TASK OBJECTIVE:
Set out the records as a numbered list, starting at the line containing "Click the tag icon in header" and ending with the last line of the records. Skip any blank lines.

Recorded data:
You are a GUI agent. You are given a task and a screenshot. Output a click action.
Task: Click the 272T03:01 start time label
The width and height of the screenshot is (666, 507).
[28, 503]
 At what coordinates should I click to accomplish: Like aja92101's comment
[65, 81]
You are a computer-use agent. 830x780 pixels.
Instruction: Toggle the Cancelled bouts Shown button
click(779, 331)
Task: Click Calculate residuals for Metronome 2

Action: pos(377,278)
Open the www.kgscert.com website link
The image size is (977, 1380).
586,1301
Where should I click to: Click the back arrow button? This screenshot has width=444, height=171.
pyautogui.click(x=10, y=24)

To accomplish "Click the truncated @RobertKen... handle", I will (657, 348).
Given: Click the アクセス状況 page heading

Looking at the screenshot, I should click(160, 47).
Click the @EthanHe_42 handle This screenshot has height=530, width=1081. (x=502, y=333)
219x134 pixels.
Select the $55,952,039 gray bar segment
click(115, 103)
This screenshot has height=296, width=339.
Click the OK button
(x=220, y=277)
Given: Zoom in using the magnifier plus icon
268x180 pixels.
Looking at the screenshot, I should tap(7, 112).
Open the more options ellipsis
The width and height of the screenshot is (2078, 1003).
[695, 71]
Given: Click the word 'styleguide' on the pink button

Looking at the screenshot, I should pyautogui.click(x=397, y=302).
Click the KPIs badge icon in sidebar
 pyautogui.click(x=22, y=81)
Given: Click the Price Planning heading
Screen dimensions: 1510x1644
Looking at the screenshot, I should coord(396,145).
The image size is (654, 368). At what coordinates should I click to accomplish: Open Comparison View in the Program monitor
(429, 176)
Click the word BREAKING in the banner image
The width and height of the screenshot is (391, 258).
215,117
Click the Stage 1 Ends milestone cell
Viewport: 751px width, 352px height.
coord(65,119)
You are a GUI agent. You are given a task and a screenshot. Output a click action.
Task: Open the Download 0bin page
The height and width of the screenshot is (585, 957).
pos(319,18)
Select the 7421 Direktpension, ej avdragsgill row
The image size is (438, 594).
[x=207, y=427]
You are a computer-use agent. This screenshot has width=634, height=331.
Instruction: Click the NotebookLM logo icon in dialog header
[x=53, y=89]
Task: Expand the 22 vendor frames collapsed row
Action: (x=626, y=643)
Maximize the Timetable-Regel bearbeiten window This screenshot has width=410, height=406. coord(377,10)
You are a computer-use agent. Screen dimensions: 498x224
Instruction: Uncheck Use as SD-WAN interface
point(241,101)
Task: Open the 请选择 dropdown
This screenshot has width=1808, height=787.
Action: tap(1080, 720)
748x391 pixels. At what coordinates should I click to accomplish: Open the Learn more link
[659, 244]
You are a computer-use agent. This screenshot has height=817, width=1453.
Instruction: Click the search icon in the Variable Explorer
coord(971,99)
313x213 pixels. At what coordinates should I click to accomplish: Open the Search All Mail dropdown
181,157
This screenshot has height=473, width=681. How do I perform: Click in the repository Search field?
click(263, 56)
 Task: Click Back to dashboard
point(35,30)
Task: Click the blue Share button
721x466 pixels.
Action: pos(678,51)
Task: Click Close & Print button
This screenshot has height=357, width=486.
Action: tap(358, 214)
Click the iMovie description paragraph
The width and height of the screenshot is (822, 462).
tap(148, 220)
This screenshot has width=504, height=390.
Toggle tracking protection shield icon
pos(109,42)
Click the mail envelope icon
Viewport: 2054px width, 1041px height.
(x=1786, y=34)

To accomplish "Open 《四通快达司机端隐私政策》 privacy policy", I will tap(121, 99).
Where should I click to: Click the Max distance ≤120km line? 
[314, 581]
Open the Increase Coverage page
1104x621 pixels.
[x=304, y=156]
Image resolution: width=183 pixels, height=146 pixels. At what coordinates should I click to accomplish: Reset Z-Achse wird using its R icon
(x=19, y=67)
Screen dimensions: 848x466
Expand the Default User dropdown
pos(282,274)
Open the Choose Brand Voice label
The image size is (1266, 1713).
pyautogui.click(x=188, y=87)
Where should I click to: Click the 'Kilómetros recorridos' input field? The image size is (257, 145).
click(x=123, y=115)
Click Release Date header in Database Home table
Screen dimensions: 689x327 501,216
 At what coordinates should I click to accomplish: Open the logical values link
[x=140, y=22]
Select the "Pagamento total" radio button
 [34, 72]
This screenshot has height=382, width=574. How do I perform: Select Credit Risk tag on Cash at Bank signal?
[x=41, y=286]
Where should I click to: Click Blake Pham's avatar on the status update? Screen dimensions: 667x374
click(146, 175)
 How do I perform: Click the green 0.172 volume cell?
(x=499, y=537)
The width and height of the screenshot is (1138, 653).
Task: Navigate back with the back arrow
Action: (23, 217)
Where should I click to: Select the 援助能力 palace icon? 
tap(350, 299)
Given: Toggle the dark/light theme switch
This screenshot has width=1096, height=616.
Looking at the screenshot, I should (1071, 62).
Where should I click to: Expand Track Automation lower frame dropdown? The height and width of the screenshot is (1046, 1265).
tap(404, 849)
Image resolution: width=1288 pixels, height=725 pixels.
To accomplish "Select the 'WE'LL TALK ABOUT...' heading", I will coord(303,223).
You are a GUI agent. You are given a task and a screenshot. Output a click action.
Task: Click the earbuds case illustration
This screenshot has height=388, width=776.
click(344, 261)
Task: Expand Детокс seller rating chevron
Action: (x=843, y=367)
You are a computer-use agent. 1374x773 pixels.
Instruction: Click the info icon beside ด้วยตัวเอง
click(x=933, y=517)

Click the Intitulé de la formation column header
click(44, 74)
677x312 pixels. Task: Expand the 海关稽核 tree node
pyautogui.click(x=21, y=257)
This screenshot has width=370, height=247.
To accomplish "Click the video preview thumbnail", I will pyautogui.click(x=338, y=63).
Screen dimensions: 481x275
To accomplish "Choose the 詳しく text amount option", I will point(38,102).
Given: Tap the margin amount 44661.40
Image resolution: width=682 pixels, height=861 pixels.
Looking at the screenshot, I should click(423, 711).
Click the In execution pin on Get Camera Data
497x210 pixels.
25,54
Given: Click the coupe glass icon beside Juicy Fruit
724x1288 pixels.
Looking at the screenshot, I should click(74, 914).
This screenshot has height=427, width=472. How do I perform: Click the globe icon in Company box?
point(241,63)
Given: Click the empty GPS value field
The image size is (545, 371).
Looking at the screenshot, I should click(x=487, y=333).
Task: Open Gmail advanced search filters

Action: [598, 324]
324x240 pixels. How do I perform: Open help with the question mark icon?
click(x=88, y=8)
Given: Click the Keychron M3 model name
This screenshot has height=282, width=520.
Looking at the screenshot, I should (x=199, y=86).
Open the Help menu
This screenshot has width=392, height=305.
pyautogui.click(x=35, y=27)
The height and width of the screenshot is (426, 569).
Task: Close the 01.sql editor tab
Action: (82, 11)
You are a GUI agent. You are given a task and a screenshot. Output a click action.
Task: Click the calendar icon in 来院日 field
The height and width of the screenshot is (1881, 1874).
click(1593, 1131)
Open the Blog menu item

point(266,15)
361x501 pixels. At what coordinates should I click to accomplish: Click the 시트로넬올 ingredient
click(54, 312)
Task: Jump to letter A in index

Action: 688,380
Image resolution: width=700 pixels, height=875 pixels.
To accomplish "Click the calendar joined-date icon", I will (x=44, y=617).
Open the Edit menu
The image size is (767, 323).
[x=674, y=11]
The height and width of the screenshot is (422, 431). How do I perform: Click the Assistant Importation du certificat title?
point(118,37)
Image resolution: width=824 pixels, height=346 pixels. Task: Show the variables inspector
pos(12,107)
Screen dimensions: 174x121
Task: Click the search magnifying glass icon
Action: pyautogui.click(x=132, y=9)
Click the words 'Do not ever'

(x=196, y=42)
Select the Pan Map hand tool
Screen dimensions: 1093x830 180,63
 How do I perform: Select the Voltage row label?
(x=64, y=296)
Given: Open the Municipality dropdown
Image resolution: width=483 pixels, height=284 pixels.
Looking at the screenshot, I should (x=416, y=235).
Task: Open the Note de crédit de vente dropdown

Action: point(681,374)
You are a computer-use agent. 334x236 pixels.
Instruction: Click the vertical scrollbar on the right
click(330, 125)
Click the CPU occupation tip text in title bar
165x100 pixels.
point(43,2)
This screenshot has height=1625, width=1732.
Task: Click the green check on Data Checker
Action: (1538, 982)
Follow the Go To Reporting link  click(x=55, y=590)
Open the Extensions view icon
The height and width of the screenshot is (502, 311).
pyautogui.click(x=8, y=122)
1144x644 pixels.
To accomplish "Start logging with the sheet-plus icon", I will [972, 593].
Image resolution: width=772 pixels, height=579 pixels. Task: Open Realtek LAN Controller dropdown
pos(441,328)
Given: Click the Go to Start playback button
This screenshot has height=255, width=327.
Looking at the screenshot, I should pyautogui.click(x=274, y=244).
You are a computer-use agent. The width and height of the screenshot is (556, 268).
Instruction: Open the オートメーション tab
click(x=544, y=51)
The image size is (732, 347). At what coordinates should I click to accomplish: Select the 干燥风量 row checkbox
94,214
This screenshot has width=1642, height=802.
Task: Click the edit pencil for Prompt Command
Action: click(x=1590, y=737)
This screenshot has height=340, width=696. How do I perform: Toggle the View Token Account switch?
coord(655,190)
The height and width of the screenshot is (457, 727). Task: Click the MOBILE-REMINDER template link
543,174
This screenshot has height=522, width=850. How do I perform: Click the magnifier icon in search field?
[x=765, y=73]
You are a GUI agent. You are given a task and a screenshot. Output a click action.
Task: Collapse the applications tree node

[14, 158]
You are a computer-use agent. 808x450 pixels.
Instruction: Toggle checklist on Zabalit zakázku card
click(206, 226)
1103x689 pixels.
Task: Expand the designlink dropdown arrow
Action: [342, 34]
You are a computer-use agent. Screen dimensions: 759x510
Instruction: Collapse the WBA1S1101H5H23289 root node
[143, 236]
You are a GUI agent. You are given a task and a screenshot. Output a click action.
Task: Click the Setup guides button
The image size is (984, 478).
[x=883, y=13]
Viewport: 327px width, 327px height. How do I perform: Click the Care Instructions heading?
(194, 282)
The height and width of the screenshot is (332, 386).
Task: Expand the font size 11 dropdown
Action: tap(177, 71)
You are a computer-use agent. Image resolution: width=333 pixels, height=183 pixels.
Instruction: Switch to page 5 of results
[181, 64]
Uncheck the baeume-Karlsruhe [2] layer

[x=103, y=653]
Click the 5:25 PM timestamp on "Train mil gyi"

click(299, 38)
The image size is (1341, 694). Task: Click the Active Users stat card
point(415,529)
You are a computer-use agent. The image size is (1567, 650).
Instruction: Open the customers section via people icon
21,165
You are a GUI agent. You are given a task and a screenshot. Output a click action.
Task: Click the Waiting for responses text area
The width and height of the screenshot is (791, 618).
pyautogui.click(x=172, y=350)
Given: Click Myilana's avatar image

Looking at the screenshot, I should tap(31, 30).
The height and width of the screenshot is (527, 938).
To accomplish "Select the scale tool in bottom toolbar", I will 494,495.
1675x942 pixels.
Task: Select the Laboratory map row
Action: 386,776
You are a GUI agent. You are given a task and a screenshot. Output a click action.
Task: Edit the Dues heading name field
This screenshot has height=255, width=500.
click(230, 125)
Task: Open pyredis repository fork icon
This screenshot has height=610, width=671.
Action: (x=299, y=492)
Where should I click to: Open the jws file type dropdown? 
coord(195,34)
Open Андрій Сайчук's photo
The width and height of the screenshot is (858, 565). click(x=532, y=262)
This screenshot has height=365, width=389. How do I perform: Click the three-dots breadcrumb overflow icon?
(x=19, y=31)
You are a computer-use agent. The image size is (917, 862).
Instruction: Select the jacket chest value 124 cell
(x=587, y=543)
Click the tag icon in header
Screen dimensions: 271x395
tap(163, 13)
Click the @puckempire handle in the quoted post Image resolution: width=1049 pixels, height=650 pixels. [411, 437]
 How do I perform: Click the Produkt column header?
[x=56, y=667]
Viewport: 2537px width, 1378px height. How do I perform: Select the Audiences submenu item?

OUTPUT FOR THIS TASK:
1. Click the tag icon in header
2. Screen dimensions: 271x395
3. tap(163, 13)
4. Click the @puckempire handle in the quoted post Image resolution: width=1049 pixels, height=650 pixels. [411, 437]
5.  How do I perform: Click the Produkt column header?
6. [x=56, y=667]
7. Viewport: 2537px width, 1378px height. How do I perform: Select the Audiences submenu item?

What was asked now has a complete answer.